### Work instructions
Show every line from the entries that follow which holds the word "name".

** Information provided follows **

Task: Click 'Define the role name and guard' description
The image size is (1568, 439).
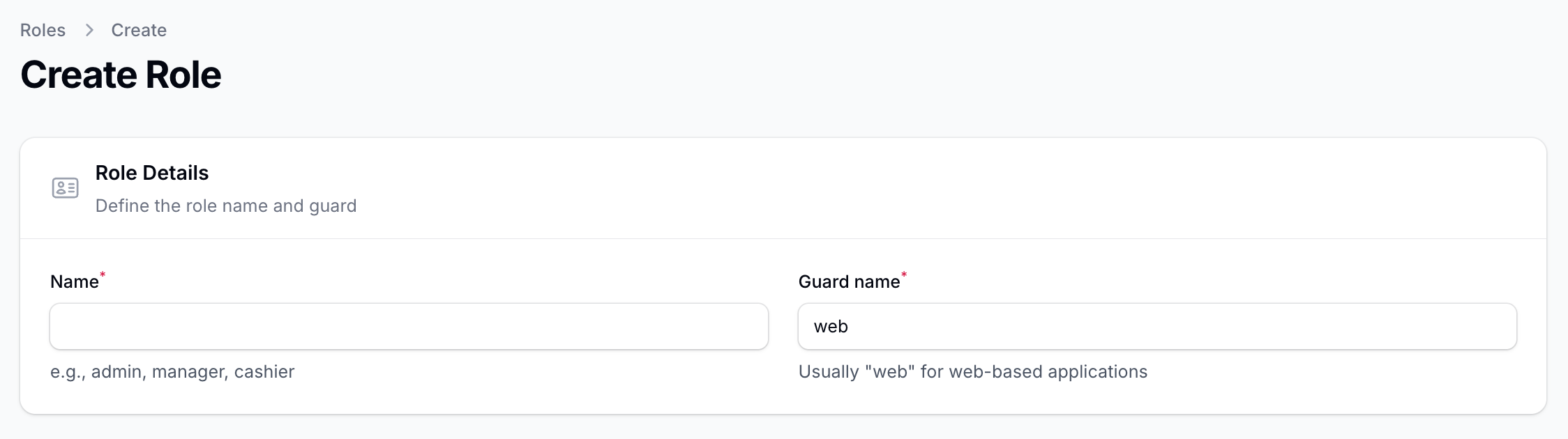Action: (x=226, y=206)
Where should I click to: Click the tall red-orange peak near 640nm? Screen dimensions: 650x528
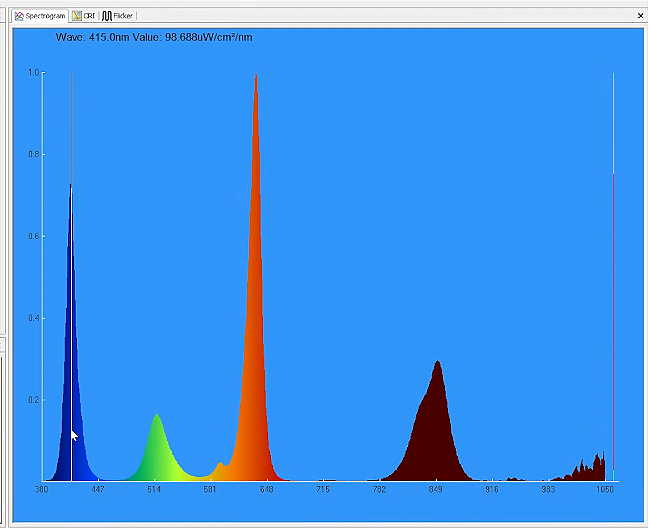257,300
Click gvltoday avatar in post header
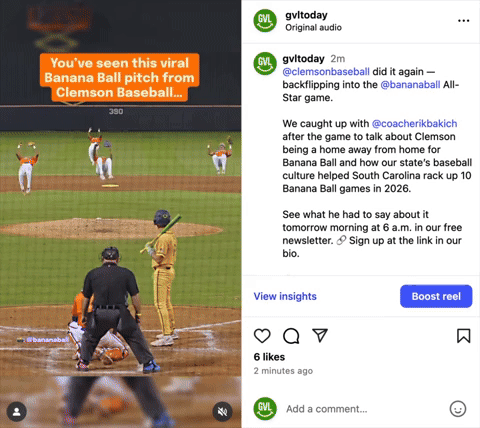 click(x=265, y=21)
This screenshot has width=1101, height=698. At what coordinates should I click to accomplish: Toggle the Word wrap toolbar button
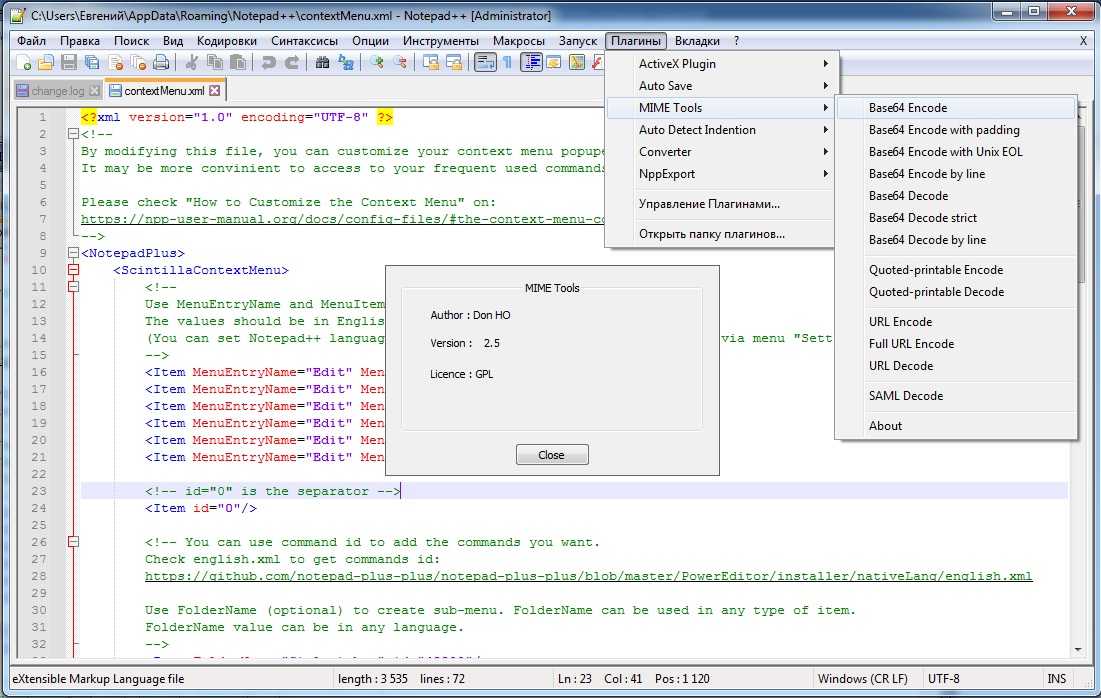485,63
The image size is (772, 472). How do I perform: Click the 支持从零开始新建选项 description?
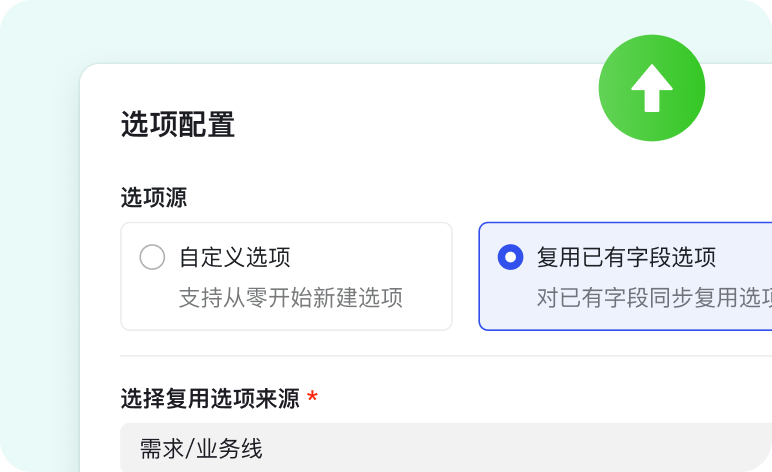tap(290, 298)
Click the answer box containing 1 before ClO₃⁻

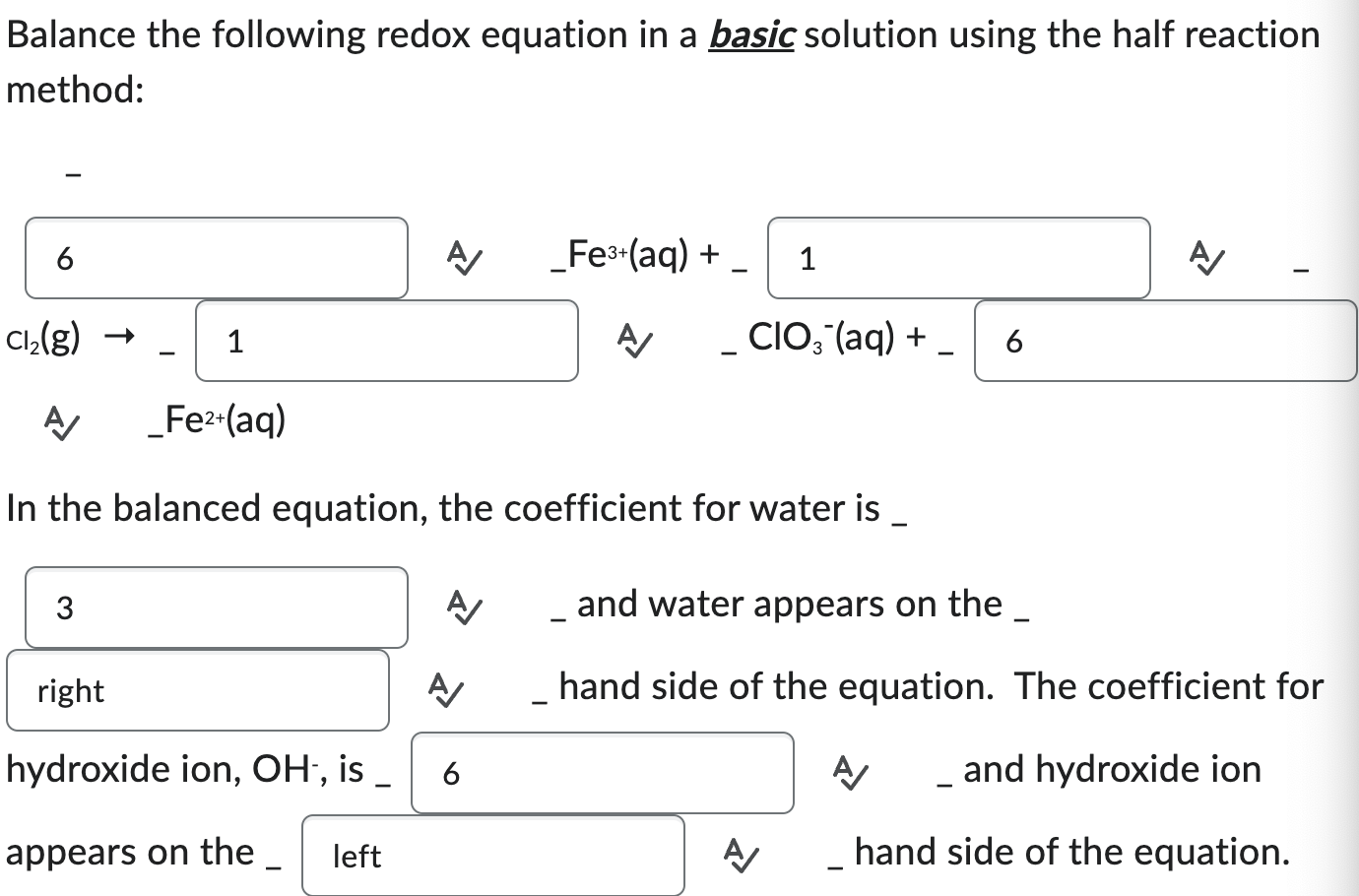click(387, 341)
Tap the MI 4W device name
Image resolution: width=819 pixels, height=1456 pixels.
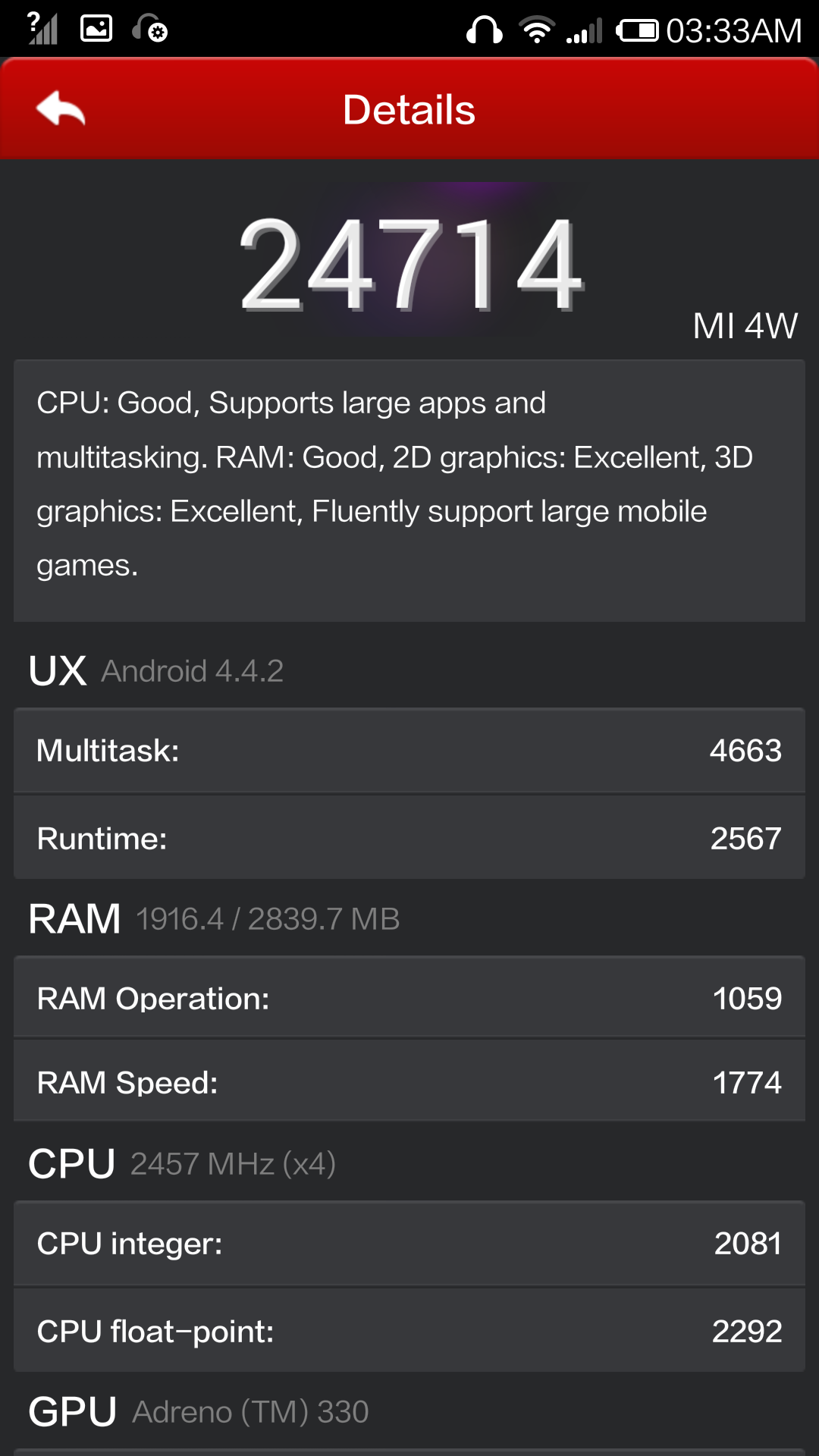click(x=745, y=326)
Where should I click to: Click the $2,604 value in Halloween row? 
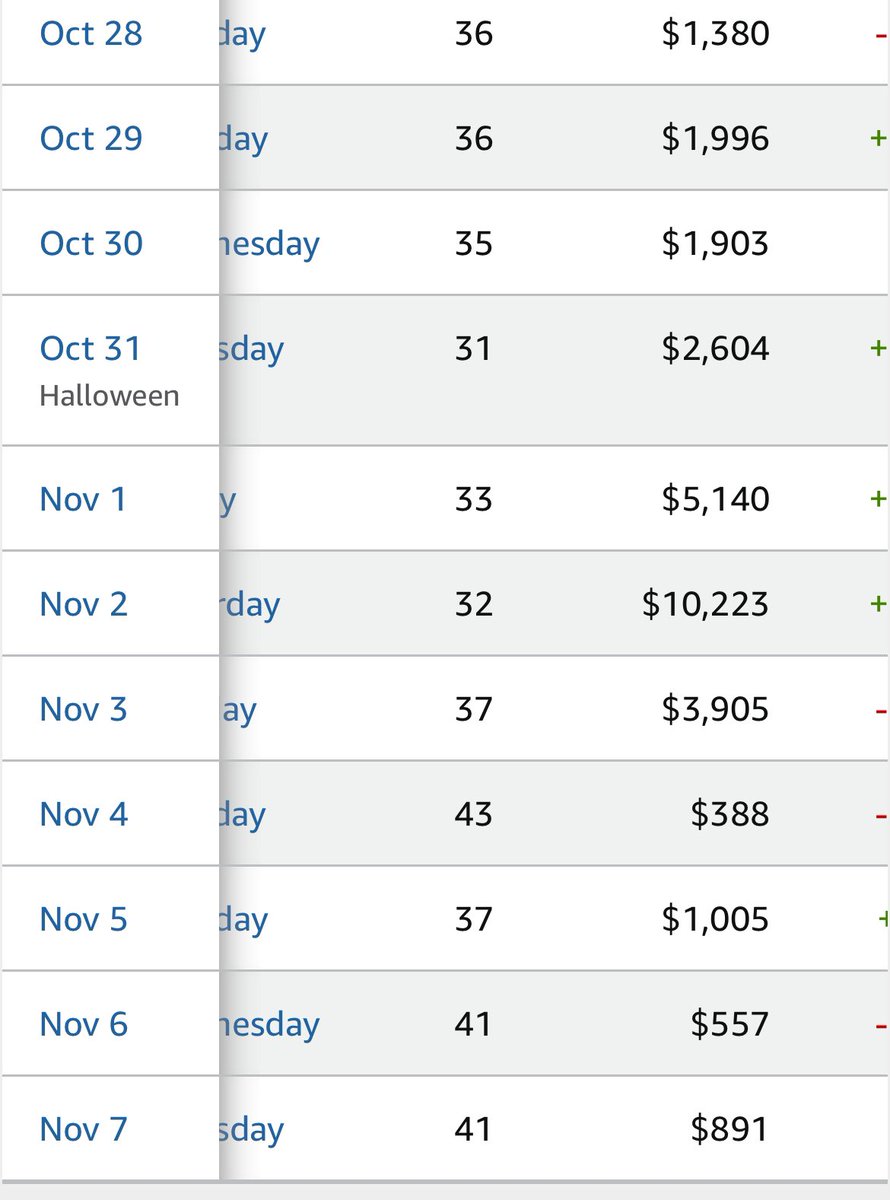(716, 348)
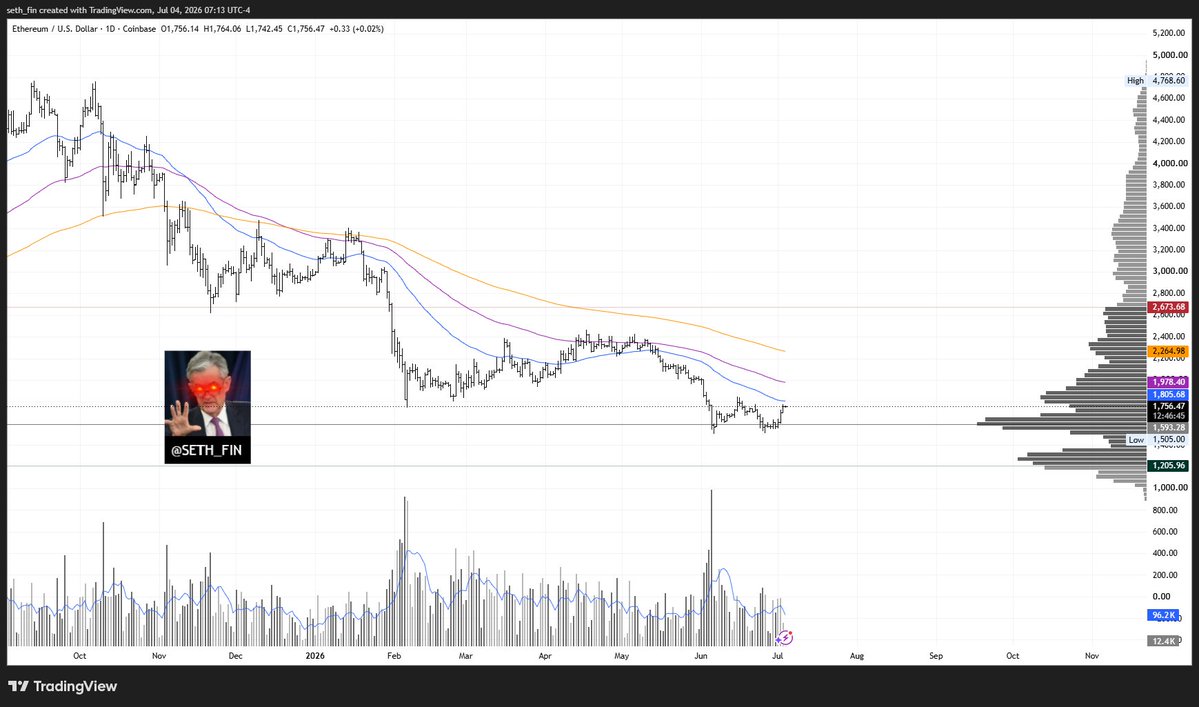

** End of Information provided **

### Exercise solution
Task: Click 'Define the role name and guard' description
Tap the MI 4W device name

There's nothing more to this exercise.